For the next few weeks, I'm working on re-authoring and re-building the Beginner's Guide to Search Engine Optimization, section by section. You can read more about this project here.
Search engines, as we've shown above, are limited in how they crawl the web and interpret content to retrieve and display in the results. In this section of the guide, we'll focus on the specific technical aspects of building (or modifying) web pages so they're optimally structured for search engines and human visitors. This is an excellent part of the guide to share with your programmers, information architects, and designers, so that all parties involved in the site's construction can plan and develop a search-engine friendly site.
Indexable Content
In order to be listed in the search engines, your content - the material available to visitors of your site - must be in HTML text content. Images, Flash files, Java applets, and other non-text content is virtually invisible to search engine spiders, despite advances in crawling technology. The easiest way to ensure that the words and phrases you display to your visitors are visible to search engines is to place it in the HTML text on the page. However, more advanced methods are available for those who demand greater formatting or visual display styles:
- Images in gif, jpg, or png format can be assigned "alt attribues" in HTML, providing search engines a text description of the visual content
- Images can also be shown to visitors as replacements for text by using CSS styles
- Flash or Java plug-in contained content can be repeated in text on the page
- Video & Audio content should have an accompanying transcript if the words and phrases used are meant to be indexed by the engines
Most sites do not have significant problems with indexable content, but double-checking is worthwhile. By using tools like SEO-Browser, a website that lets you see web pages the same way search engine spiders do, you can see what elements of your content are visible and indexable to the engines.

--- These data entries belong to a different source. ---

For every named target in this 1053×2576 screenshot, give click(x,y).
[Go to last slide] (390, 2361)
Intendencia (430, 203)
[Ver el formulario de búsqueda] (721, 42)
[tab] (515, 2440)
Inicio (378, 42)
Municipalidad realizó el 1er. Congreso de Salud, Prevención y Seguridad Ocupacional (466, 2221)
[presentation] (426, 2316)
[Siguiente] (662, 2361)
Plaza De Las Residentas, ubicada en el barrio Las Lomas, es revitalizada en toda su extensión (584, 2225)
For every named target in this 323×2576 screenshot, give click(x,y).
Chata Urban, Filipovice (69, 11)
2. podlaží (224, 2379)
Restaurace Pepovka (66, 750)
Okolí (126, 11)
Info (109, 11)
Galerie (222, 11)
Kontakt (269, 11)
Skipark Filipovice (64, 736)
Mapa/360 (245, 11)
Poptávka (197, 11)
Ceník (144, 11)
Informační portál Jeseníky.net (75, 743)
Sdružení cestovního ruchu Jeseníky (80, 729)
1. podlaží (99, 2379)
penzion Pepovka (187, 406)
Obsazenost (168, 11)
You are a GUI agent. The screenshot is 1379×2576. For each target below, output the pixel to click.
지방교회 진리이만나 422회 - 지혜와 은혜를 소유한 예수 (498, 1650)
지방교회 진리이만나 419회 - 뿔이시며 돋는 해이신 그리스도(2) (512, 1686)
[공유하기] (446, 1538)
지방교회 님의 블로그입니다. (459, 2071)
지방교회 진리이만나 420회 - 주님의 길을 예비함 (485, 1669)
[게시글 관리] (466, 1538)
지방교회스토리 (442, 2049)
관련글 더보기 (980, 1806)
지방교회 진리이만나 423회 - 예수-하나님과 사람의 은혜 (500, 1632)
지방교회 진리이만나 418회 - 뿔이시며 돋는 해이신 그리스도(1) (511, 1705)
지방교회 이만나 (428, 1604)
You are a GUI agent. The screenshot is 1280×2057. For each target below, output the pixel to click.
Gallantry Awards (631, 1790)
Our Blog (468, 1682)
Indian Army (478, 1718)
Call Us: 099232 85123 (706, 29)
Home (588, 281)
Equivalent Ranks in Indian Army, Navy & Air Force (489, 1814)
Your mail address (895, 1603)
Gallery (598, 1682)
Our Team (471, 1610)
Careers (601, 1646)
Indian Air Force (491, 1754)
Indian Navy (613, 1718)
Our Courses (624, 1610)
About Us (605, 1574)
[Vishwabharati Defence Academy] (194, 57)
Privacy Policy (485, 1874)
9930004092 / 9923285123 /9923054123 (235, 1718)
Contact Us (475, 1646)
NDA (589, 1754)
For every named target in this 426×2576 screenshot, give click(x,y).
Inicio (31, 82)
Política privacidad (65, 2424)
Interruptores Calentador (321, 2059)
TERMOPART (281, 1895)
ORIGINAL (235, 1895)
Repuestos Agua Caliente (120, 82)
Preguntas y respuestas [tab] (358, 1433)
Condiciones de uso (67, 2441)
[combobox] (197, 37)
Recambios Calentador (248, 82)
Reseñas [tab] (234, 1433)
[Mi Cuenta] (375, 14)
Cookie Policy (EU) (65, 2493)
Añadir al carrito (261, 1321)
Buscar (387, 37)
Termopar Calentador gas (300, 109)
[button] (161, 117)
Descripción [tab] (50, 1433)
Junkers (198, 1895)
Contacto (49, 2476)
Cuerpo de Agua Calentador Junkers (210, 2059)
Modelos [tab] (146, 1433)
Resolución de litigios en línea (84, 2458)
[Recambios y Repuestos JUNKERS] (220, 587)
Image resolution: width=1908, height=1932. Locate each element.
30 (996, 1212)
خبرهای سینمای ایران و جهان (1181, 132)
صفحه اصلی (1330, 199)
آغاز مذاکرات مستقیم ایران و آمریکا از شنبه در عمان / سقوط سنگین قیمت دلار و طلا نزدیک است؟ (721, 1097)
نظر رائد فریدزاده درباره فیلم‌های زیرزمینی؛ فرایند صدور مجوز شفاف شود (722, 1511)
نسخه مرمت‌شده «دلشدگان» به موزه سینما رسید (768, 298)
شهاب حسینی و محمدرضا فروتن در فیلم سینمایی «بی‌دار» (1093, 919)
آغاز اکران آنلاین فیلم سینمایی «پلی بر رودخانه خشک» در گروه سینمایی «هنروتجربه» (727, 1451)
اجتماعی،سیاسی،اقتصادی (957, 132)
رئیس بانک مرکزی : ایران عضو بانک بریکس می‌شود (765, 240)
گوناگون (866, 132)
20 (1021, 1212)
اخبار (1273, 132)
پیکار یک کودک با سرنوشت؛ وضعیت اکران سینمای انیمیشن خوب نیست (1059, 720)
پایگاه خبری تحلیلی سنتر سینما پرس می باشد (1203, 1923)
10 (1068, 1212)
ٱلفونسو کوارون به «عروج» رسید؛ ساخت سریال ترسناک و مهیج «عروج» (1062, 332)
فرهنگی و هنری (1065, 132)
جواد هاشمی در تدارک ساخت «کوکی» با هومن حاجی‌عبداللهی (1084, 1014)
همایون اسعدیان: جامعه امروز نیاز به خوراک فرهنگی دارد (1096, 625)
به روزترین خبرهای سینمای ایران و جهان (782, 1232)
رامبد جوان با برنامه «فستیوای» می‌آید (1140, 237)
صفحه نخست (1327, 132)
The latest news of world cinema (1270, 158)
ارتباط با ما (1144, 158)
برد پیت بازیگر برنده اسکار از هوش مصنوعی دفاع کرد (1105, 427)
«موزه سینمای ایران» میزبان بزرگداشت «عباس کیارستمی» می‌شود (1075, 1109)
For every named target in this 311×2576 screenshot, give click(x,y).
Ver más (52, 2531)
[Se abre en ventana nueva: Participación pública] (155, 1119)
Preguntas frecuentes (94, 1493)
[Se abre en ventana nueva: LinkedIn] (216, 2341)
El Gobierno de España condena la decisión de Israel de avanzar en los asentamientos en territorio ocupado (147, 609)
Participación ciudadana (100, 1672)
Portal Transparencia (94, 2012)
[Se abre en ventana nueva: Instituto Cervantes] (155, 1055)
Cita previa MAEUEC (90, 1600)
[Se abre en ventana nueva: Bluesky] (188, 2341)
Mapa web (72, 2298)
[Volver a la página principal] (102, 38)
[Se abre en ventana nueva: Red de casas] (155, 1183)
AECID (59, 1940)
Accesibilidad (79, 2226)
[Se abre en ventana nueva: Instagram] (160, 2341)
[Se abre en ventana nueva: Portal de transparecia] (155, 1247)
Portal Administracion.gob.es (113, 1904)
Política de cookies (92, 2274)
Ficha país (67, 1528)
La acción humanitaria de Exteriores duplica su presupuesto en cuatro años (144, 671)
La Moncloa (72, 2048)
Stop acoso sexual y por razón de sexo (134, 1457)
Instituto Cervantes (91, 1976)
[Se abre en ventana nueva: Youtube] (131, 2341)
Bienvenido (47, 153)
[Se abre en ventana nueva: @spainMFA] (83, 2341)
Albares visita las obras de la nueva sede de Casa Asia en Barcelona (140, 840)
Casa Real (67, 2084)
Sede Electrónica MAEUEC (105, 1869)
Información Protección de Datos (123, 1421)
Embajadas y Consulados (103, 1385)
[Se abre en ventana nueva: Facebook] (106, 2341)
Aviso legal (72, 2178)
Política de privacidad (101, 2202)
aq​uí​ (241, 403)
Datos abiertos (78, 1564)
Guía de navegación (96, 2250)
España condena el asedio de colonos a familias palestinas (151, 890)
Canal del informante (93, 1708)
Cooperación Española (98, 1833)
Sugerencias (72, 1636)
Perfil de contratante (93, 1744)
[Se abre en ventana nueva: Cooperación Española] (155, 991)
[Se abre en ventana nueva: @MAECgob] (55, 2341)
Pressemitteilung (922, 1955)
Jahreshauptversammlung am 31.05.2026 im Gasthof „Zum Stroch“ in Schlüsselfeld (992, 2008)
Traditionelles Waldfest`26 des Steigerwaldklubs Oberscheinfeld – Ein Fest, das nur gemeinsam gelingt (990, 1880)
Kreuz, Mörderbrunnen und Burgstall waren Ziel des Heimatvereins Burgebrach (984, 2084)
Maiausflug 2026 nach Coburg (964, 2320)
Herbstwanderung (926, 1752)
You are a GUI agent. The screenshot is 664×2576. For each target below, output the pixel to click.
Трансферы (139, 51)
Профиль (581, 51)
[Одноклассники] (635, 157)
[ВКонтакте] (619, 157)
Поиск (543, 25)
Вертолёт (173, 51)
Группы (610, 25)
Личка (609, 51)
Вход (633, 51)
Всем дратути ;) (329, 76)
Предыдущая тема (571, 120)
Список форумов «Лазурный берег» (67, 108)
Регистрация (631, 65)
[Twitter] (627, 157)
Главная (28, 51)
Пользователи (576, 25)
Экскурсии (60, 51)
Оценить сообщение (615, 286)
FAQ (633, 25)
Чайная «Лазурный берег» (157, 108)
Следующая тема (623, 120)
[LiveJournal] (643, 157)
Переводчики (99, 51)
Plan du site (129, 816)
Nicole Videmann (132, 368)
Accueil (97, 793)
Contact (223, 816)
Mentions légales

For example, below, I have an image of SEOmoz's homepage:
The visual images of the Seattle skyline and the graphic elements give the page a great look and feel, but let's see what the search engines can access:
Using the SEO Browser site, we're able to see that to a search engine, SEOmoz's homepage is simply a collection of text and links (which is exactly what we'd want to see).
Now let's check out another favorite site of mine, Orisinal, a clever collection of wonderfully designed, Flash-based games.
The graphics are great, but there's not a lot of text on the page - it just says "Orisinal games." Perhaps that's all the page needs to rank for?
Uh oh... Via SEO Browser, we can see that the page is a barren wasteland. There's not even text telling us that the page contains the Orisinal Games. The site is entirely built in Flash, but sadly, this means that search engines cannot index any of the text content, or even the links to the individual games.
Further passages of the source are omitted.